My Interview Experience, Chicago, DO:
Did mine in Chicago on Feb. 22nd. First I was asked swear under oath that you're telling the truth and nothing but the truth, and then came a quick firestorm of questions about things in my application. The whole thing was mostly painless. Because I'm a college student who goes to school out of state, they asked me to show them my state ID or driver's licence, and I gave them my licence from my home state with an explanation of my situation, and showed them my proof of enrollment and current class schedule from my school. It seemed to count as sufficient proof of residence in-state for them.
Then came the test of reading, writing, and civics: they were a piece of cake, and the interviewer stopped after the sixth question for the civics part since I answered everything correctly.

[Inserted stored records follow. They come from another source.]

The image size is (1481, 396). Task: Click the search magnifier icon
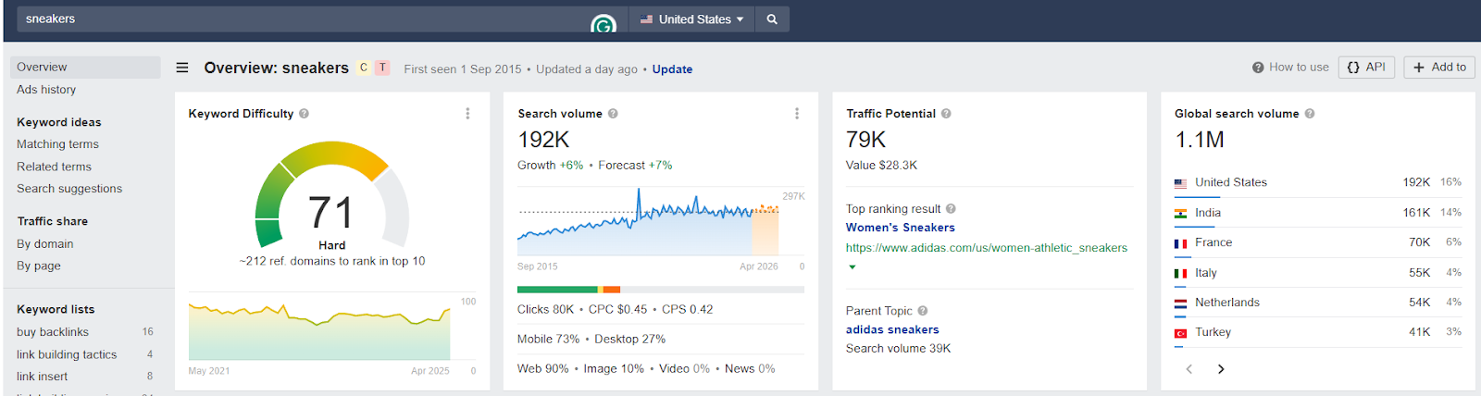point(772,19)
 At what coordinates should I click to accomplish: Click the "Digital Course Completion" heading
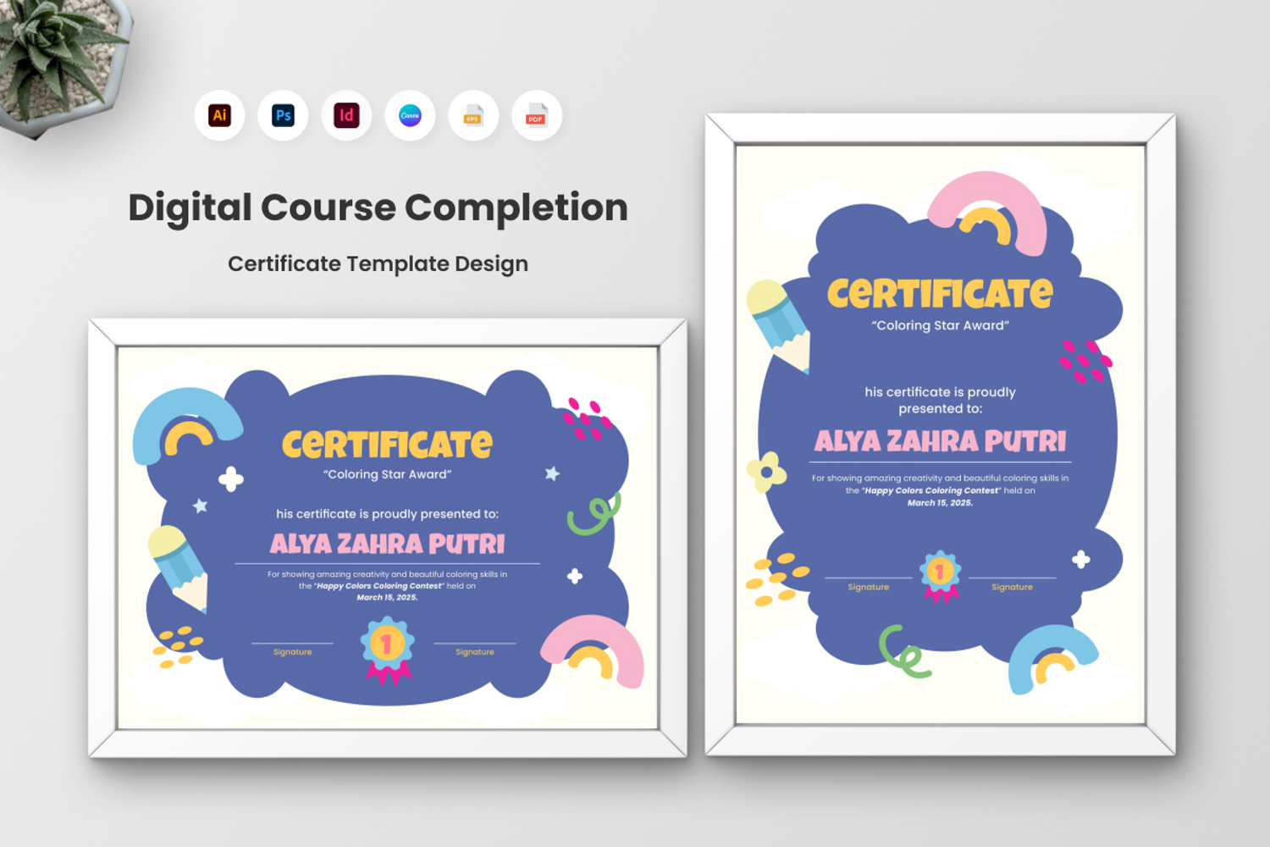coord(378,208)
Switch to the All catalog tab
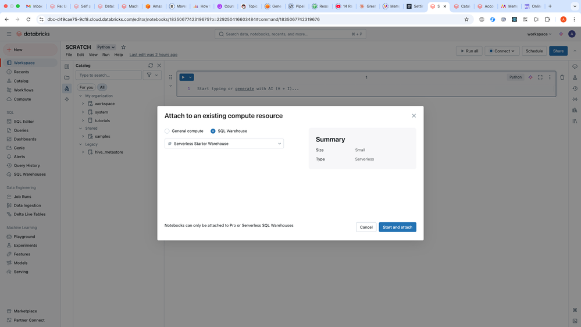The width and height of the screenshot is (581, 327). coord(102,87)
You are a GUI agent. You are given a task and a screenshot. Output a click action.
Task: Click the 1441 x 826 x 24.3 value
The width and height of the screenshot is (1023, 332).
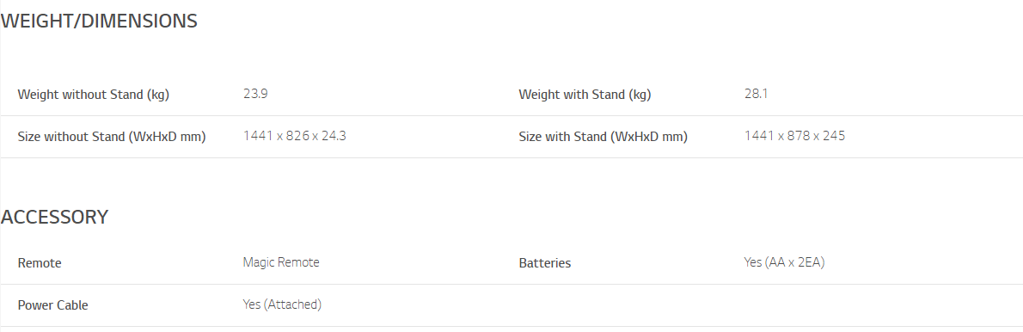pos(294,136)
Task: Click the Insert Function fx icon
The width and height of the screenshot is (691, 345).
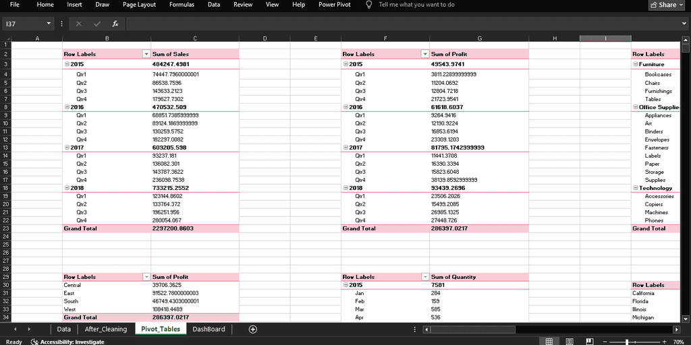Action: pyautogui.click(x=115, y=24)
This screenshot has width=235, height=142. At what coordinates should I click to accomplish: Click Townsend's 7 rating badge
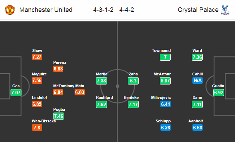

Being an asylee derivate before I obtained PR status, I was rather worried about showing them my passport since it's long expired and I haven't used it at all since coming to the U.S., and as a result I don't have it on hand. I used my Re-entry permit as a passport for the one overseas trip I made (not COP), and just to be on the safe side I also brought with me photocopies of my expired national passport in case they ask for it. It turned out my worries were for nothing, however; they were satisfied with my re-entry permit and didn't even mention my national passport. I was asked about my overseas trip and I told them the destination and that it was under 90 days.
I'm getting a name change, so they verified that at the end, and I was asked to sign a bunch of documents, some with my current legal name and some with my new name. I was then given a sheet of paper that said I passed my interview, and asked to stay in the waiting area until they call out my name and give me my oath letter (not sure if this is the standard practice for other DOs, but this is how they do things in Chicago as of last month). After over an hour of waiting, I had my oath letter, hot off the press, in hand. One thing I noticed that most people's oath date were within the week, so I assumed that unless you request a name change, you should be able to take your oath within the week, perhaps even within a couple of days, after you pass the interview. There weren't anyone who got to take their oath on the same day that I know of, but I'm not entirely sure if it was because there weren't any oath ceremonies scheduled that particular day or if it just wasn't the practice in Chicago DO.